- **TASK OBJECTIVE**
Begin at the line with "Where should I" and set down each line exactly until the listing ends. Images stay out.
____ EXTRACTED ENTRIES
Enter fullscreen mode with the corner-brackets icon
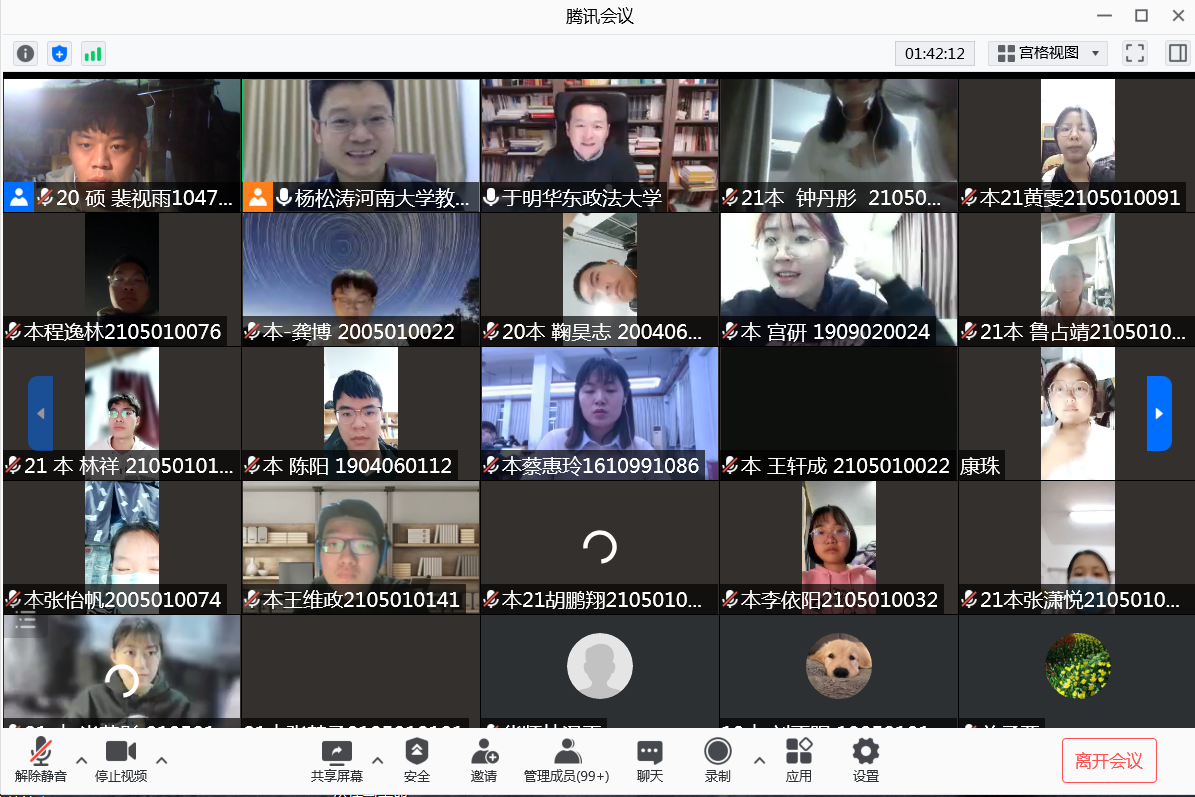Screen dimensions: 1195x797 tap(1134, 54)
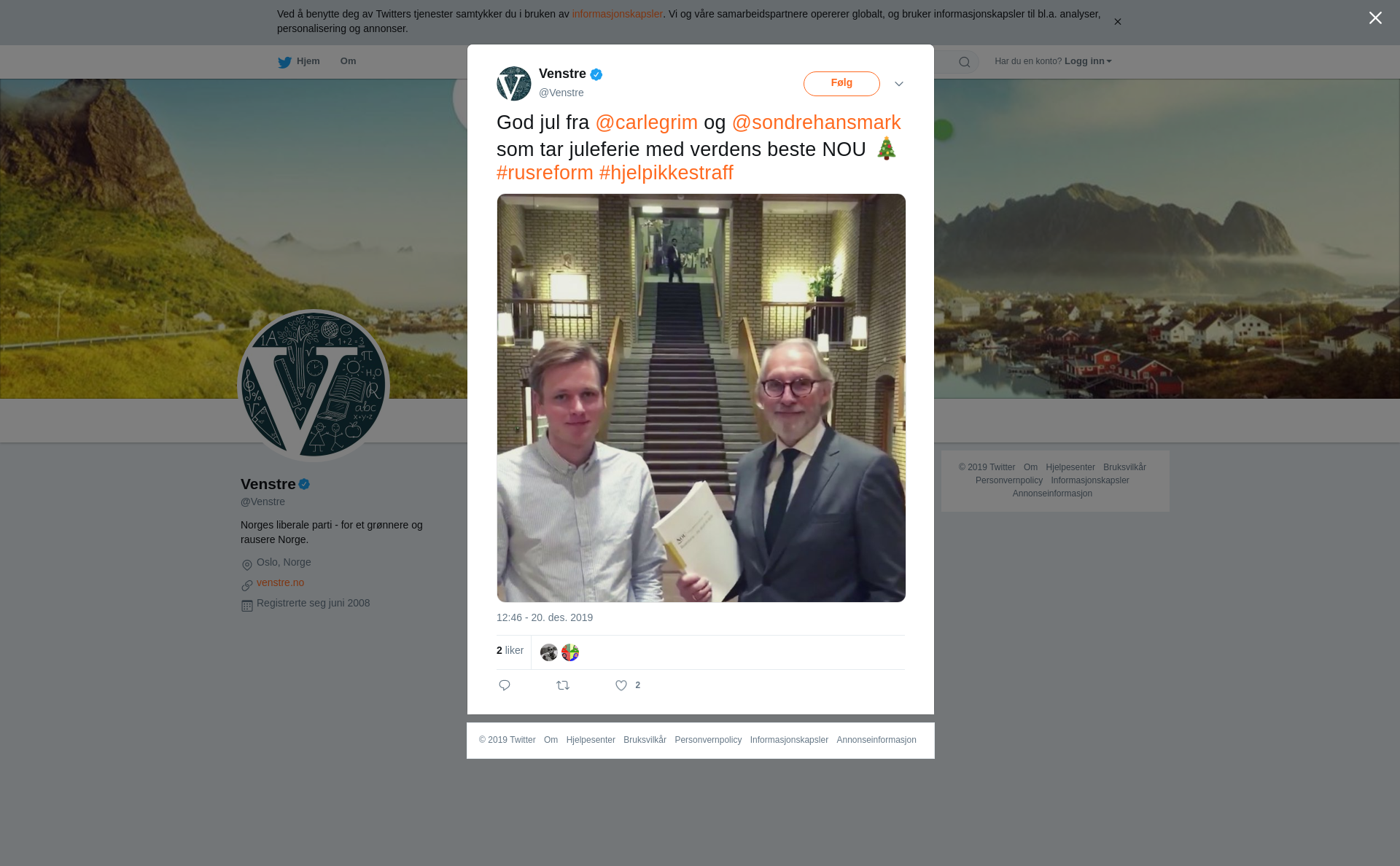The image size is (1400, 866).
Task: Click Venstre avatar in tweet header
Action: [x=514, y=84]
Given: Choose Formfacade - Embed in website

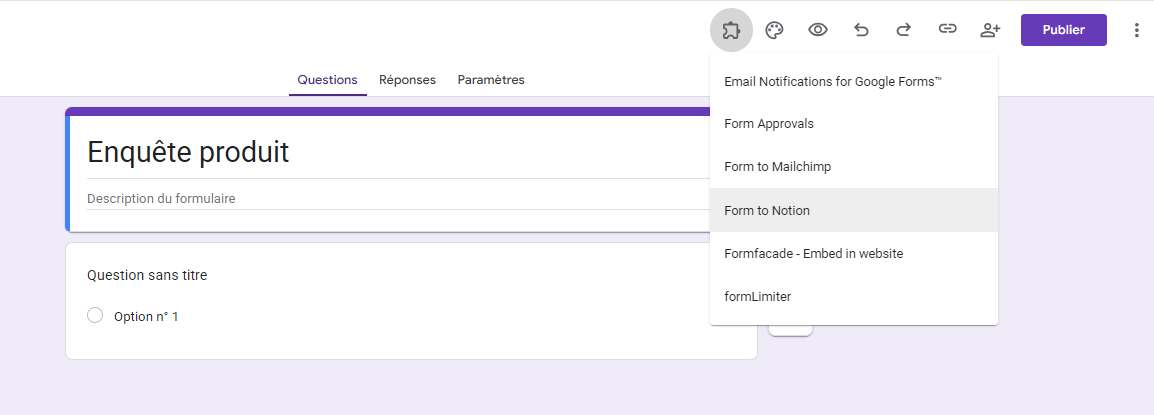Looking at the screenshot, I should click(x=813, y=254).
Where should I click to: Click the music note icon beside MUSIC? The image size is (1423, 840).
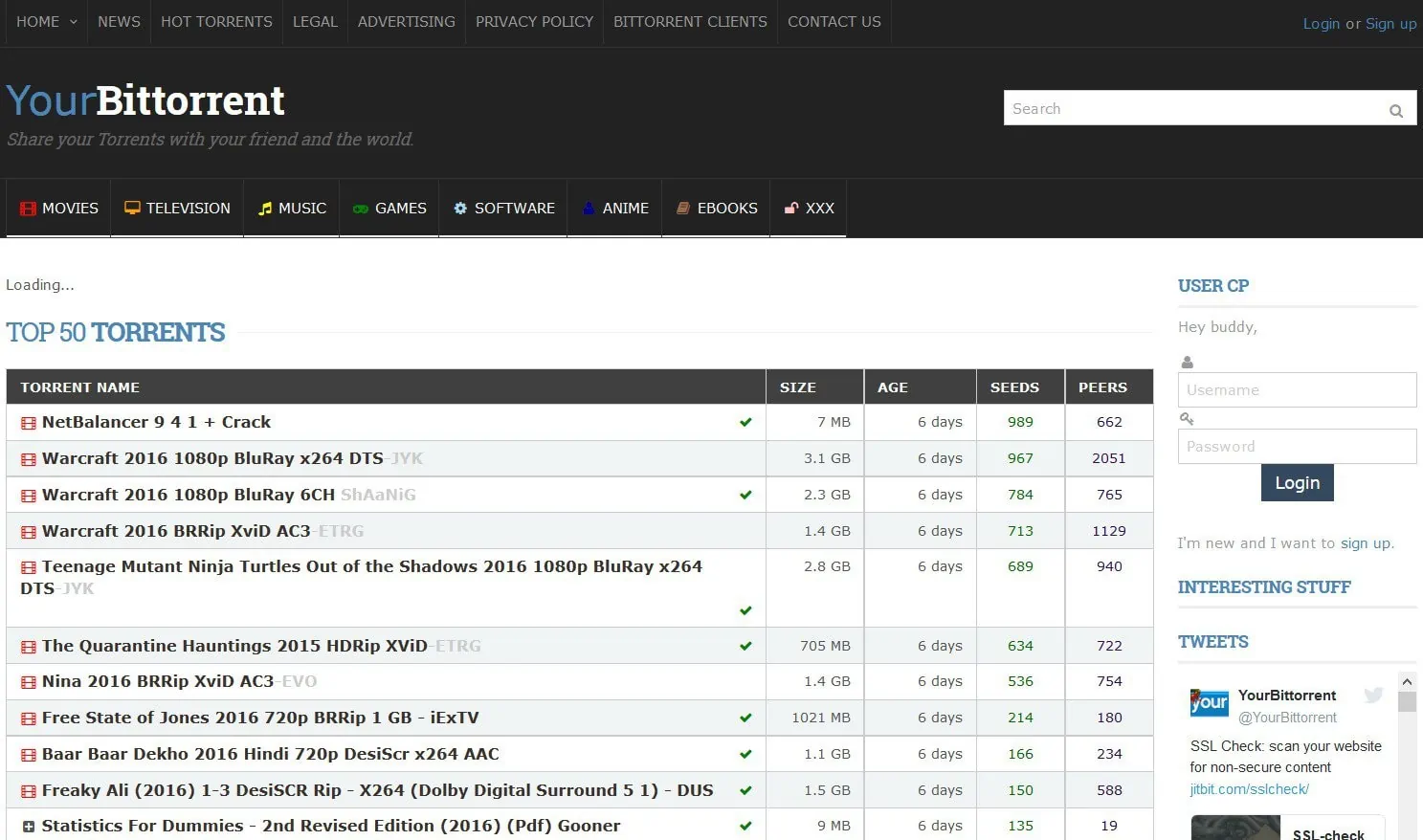pos(265,208)
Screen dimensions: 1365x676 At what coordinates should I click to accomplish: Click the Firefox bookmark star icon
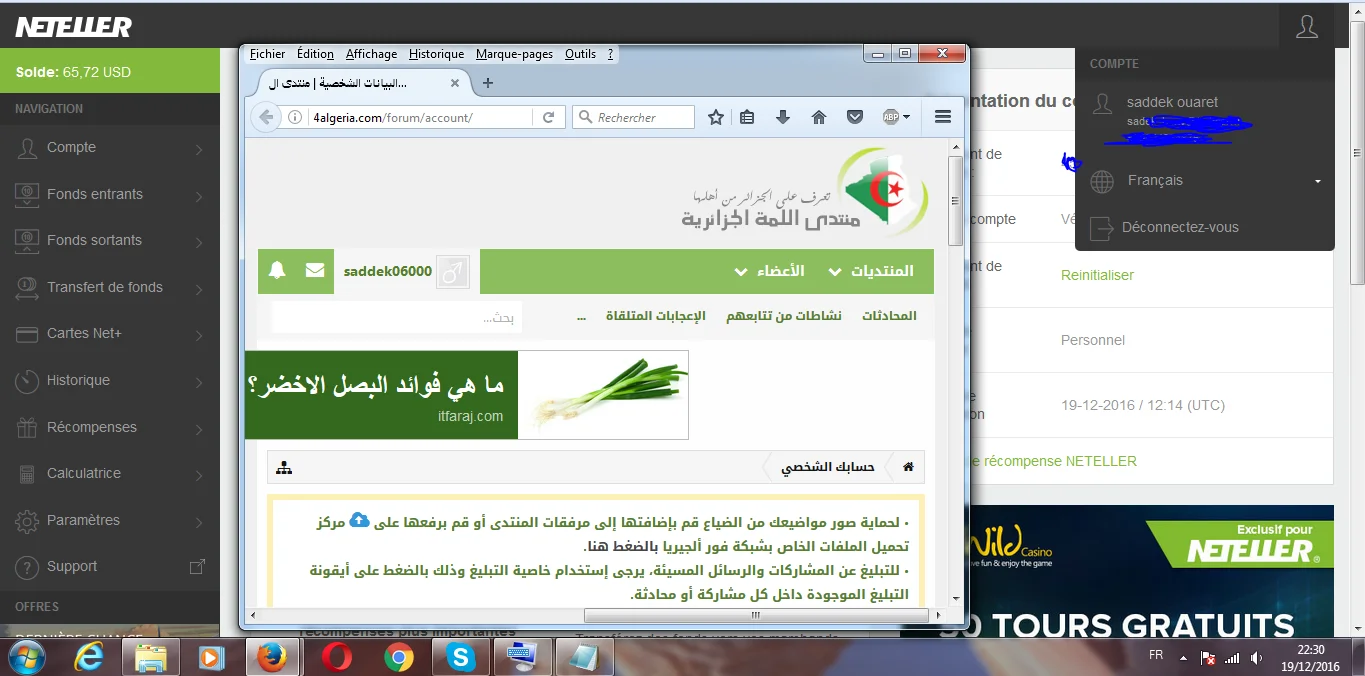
________
- **COMPLETED EXERCISE**
Where should I click to: Click the music note icon beside MUSIC? The image size is (1423, 840).
pos(265,208)
Screen dimensions: 1365x676 At what coordinates should I click to accomplish: Click the Firefox bookmark star icon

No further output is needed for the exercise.